BEGIN Records for the exercise

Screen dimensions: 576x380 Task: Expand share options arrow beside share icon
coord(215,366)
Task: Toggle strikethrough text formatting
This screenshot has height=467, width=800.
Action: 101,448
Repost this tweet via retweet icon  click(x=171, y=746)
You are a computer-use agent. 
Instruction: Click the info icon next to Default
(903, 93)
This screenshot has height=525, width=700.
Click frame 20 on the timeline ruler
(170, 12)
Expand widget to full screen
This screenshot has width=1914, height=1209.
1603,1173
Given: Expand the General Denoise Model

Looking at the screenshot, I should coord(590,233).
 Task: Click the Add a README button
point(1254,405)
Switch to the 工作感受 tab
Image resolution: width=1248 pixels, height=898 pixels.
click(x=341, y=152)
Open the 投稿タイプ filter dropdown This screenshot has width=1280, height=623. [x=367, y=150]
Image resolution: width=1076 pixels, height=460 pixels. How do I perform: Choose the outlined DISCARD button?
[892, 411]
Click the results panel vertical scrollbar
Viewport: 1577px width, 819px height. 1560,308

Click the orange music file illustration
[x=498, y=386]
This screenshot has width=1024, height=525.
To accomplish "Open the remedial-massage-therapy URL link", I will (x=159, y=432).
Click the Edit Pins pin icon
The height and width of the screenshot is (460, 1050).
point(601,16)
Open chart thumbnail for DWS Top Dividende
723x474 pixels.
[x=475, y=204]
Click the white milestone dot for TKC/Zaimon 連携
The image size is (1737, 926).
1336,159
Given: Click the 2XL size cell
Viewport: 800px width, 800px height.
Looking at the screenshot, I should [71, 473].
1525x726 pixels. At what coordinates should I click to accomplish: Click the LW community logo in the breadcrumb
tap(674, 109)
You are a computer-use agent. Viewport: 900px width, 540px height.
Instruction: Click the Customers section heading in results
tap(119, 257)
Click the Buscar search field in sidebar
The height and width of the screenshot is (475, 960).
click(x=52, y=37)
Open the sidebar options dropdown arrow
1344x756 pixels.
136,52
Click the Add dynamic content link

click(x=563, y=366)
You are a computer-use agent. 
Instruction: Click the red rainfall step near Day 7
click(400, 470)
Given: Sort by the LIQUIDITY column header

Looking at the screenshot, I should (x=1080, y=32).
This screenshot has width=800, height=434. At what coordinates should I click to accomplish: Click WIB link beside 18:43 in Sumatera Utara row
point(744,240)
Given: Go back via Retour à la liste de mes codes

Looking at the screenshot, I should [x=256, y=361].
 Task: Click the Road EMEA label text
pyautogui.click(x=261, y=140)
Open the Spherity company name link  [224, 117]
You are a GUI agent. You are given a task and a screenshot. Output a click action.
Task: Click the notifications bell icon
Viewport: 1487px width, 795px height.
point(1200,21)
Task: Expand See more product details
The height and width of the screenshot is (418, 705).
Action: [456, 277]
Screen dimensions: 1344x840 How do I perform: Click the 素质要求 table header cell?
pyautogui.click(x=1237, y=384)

END Records for the exercise

# Task to complete:
Where does the string "agent" occur in the material? Copy every line where it does.

# Task answer:
You are a computer-use agent. 
You are a computer-use agent. Viewport: 900px width, 540px height.
You are a computer-use agent. 
You are a GUI agent. You are given a task and a screenshot. Output a click action.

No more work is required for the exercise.